Exercise –
Transcribe each record word for word. Skip the images.

Given records –
+ + +
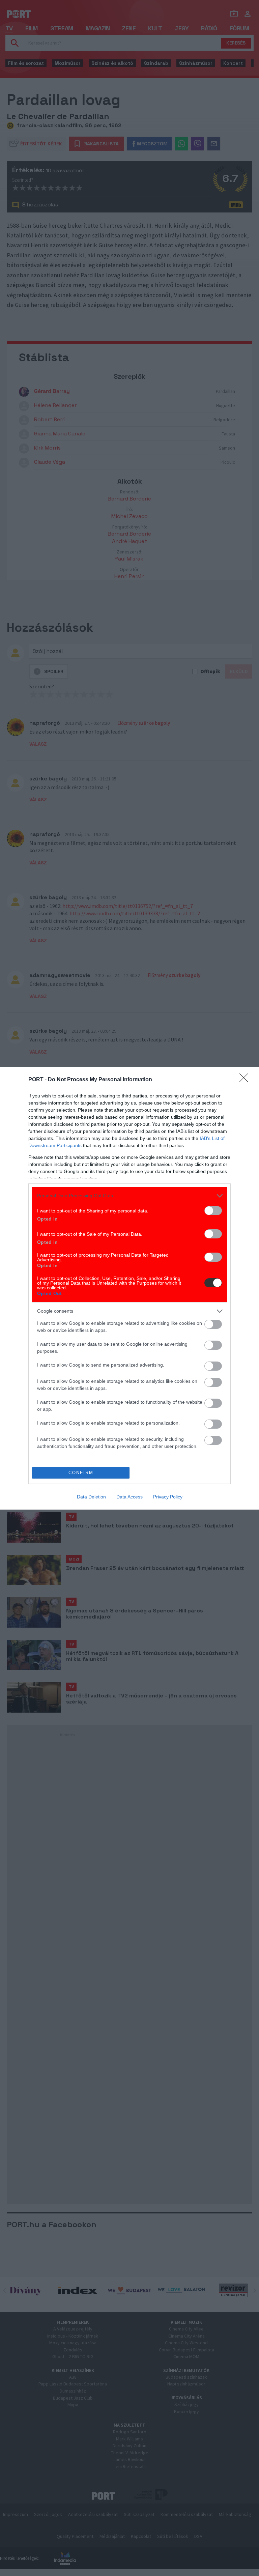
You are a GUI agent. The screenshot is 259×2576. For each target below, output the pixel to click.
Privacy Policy (167, 1496)
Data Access (129, 1496)
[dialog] (129, 1288)
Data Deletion (91, 1496)
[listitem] (129, 1195)
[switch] (213, 1210)
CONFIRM (80, 1472)
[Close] (245, 1080)
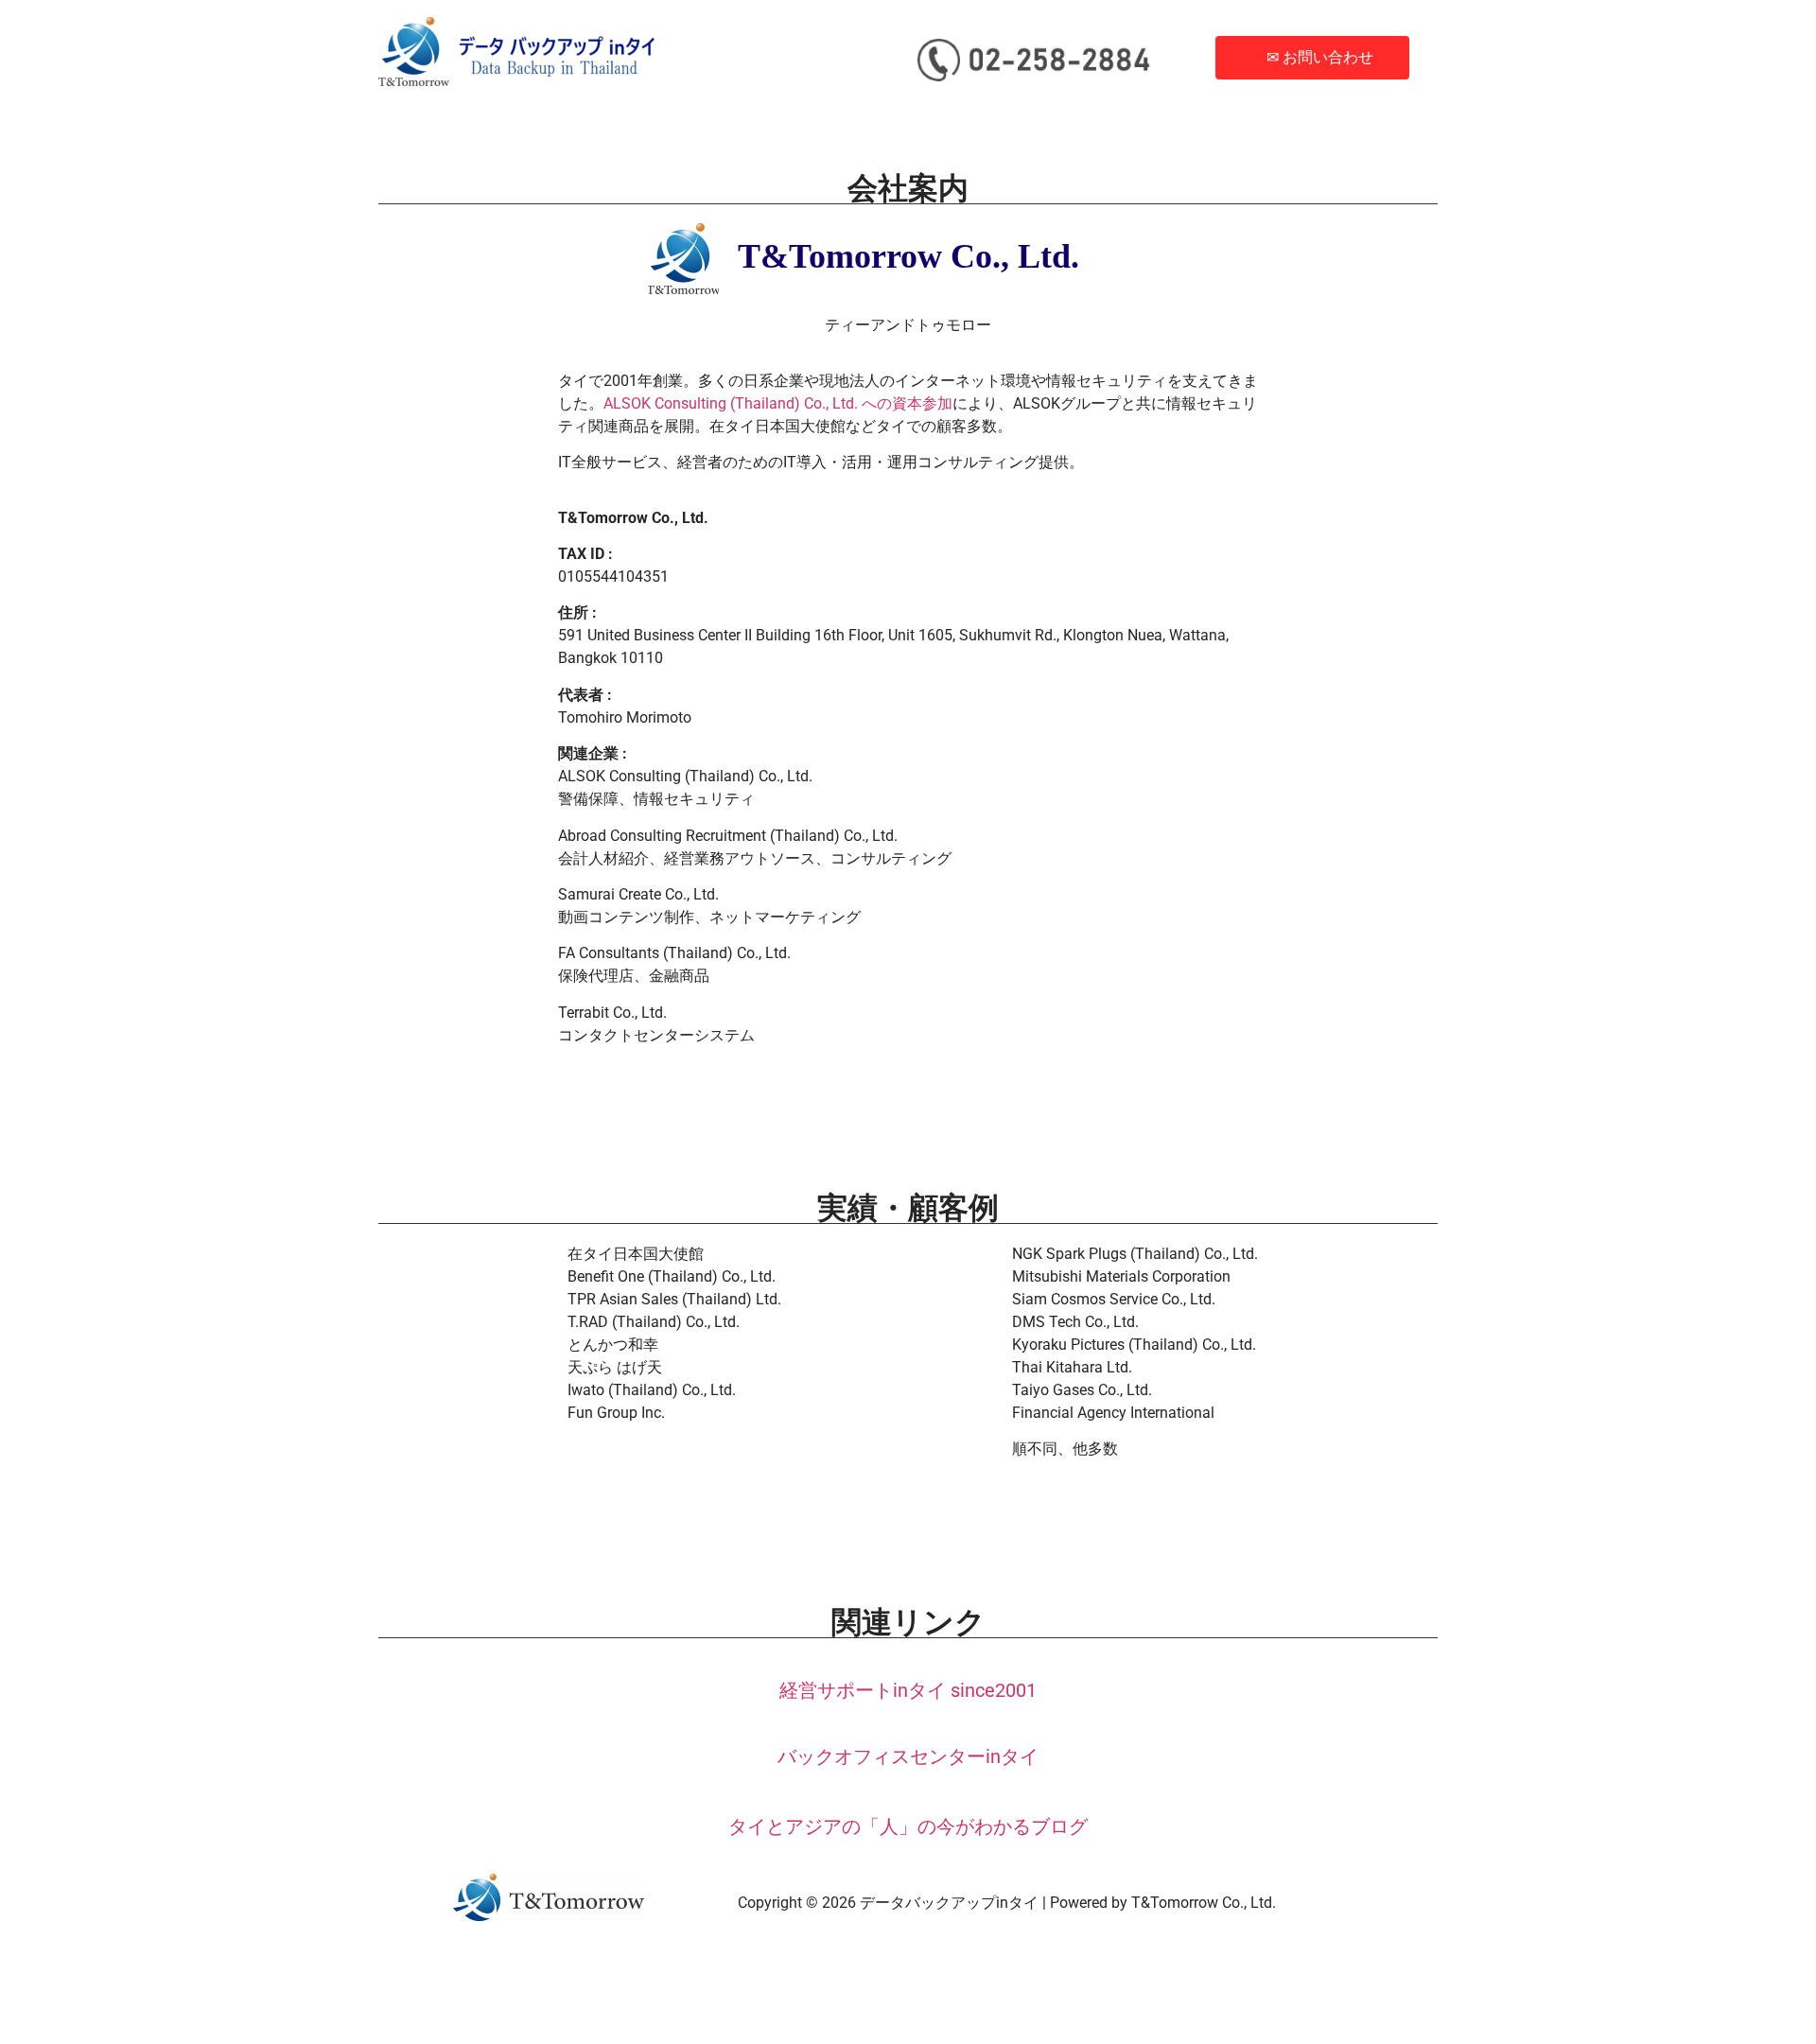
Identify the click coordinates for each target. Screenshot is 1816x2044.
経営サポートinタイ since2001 (908, 1690)
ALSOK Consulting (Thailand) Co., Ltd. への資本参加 (777, 403)
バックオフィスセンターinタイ (908, 1756)
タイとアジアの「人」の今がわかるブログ (908, 1826)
+ + +
Written answer –
You are a GUI agent. The screenshot is 259×2576. For each target below, output the pixel to click.
Privacy Policy (167, 1496)
Data Access (129, 1496)
[dialog] (129, 1288)
Data Deletion (91, 1496)
[listitem] (129, 1195)
[switch] (213, 1210)
CONFIRM (80, 1472)
[Close] (245, 1080)
Identify the click coordinates for each target. Screenshot is 1816x2044.
経営サポートinタイ since2001 (908, 1690)
ALSOK Consulting (Thailand) Co., Ltd. への資本参加 (777, 403)
バックオフィスセンターinタイ (908, 1756)
タイとアジアの「人」の今がわかるブログ (908, 1826)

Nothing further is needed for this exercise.